→ Source:
# New Babies Born!!!



## HollowbeadRanch (Oct 5, 2007)

I had two new babies born last weekend!!!

This is Wendy. A White Doeling with Black markings. She was born on 12/22/2007 and was a surprise to all of us. We had no idea that her Mom was pregnant (she was bred when we bought her).









And this is Gus. A White Buckling with Black markings and Blue-Eyes!! He was also born on 12/22/2007.









I have one more girl put up to kid who should deliver within the next couple of weeks. Then the next girl due will be in February. Come February we will finally get to see some babies out of Toby!!!!

Let me know what you think! So far alot of white, but Toby and Brownie will change that for us! :wink:


----------



## cjpup (Dec 1, 2007)

Wow, theyt are beautiful. I have a doe who kidded twice with those black and white markings but as soon as we changed the buck, she kidden solid black with cream on the lags and belly and a silver with cream. The buck seems to make a load of a difference in what you get! I hope your ladies will throw the colors you want them to in Febuary. Ive got 4 does kidding in Febuary.

CJ


----------



## Crissa (Oct 7, 2007)

They're BEAUTIFUL!!! And so incredibly adorable!


----------



## HollowbeadRanch (Oct 5, 2007)

Thanks! Yes, I am anxious to see what Toby and Brownie will produce!! Keeping my fingers crossed for lots of color


----------



## kelebek (Oct 5, 2007)

ok - here is a couple more kids that if they go missing, no need to look in Idaho - hehehe!

They are so cute! Congrats!


----------



## HollowbeadRanch (Oct 5, 2007)

Thanks! Wendy is ALOT smaller than Gus. In my opinion her mom was bred too young. So we put Wendy and her Mom and Gus and his Mom in the same stall so the babies could help keep eachother warm. Things have been going great with them!! They are both adorable! :wink:


----------



## goathappy (Oct 5, 2007)

They are beautiful!! I love that color  Congrats!!


----------



## HollowbeadRanch (Oct 5, 2007)

Thank You!!


----------



## StaceyRosado (Oct 5, 2007)

→ Information supplied:
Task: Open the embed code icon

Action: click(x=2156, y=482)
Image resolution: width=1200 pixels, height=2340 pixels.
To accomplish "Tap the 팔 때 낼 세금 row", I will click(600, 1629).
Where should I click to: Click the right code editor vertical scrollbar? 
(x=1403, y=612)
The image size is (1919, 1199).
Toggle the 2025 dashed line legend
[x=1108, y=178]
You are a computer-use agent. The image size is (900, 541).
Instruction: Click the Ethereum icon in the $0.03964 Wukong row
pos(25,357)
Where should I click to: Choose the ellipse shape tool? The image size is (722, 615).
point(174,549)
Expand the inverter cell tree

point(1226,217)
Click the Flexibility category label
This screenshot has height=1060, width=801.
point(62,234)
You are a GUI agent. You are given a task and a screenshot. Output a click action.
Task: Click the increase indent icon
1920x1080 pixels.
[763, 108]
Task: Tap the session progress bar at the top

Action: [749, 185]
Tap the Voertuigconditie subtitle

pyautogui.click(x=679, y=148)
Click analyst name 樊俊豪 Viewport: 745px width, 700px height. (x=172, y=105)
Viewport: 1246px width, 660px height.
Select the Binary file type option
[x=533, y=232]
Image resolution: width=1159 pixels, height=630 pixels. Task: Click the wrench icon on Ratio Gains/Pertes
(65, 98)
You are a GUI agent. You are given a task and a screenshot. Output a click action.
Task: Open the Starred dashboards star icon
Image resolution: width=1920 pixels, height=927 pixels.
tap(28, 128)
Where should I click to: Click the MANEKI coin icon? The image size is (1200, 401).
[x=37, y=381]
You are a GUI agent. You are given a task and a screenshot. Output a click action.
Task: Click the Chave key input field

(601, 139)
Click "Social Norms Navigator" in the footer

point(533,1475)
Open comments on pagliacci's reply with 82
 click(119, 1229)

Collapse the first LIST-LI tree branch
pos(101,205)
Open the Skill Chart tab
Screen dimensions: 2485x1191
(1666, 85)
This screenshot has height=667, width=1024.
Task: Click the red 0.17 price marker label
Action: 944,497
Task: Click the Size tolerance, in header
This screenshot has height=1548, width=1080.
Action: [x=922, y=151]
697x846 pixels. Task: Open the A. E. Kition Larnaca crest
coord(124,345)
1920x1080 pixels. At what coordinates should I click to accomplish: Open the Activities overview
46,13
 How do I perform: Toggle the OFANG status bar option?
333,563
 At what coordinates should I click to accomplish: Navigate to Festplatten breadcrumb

→ Stated exercise A:
Answer these questions using the forum thread about the newborn goat kids:
(i) On what date were Wendy and Gus born?
(ii) Which user has 4 does kidding in February?
(iii) Why were Wendy, Gus, and their mothers put in the same stall?
→ Stated exercise B:
List every goat named in the forum thread about the newborn goat kids.
→ Stated exercise C:
Write what comes next in the forum thread about the newborn goat kids, continuing after its last line.
The material that comes after the goat thread is separate from it.

→ Exercise output A:
(i) 12/22/2007
(ii) cjpup
(iii) So the babies could help keep each other warm.

→ Exercise output B:
Wendy, Gus, Toby, Brownie

→ Exercise output C:
Brandi they are adorable. Congratulations


----------



## HollowbeadRanch (Oct 5, 2007)

Thank you!!


----------



## goatiegurl*Oh (Nov 11, 2007)

Congratulations, they are very cute!


----------



## LiddleGoteGurl (Nov 29, 2007)

They are sooo cute! Congrats!!!


----------



## sweetgoats (Oct 18, 2007)

I have to say that there is nothing better then a sweet surprise like that. Congratulations


----------



## HollowbeadRanch (Oct 5, 2007)

Thank you!! They are a handful!!!


----------



## liz (Oct 5, 2007)

Congratulations! And lucky you to get a buckling with blue eyes! Will you keep him? They look so adorable...its totally different seeing the black on white instead of white on black!


----------



## Sweet Gum Minis (Oct 6, 2007)

Awwwww what cuties!!!


----------



## HollowbeadRanch (Oct 5, 2007)

Thanks Everyone!!!


liz said:


> Congratulations! And lucky you to get a buckling with blue eyes! Will you keep him? They look so adorable...its totally different seeing the black on white instead of white on black!


Thank you! No, he is up for sale. I can't keep him because he is related to about 50% of my herd. I am on the waiting list with a couple of farms for a Chocolate, Tri-Color, or Black and Brown Buckling with Blue-Eyes. I am hoping that one of their Does delivers one this Spring.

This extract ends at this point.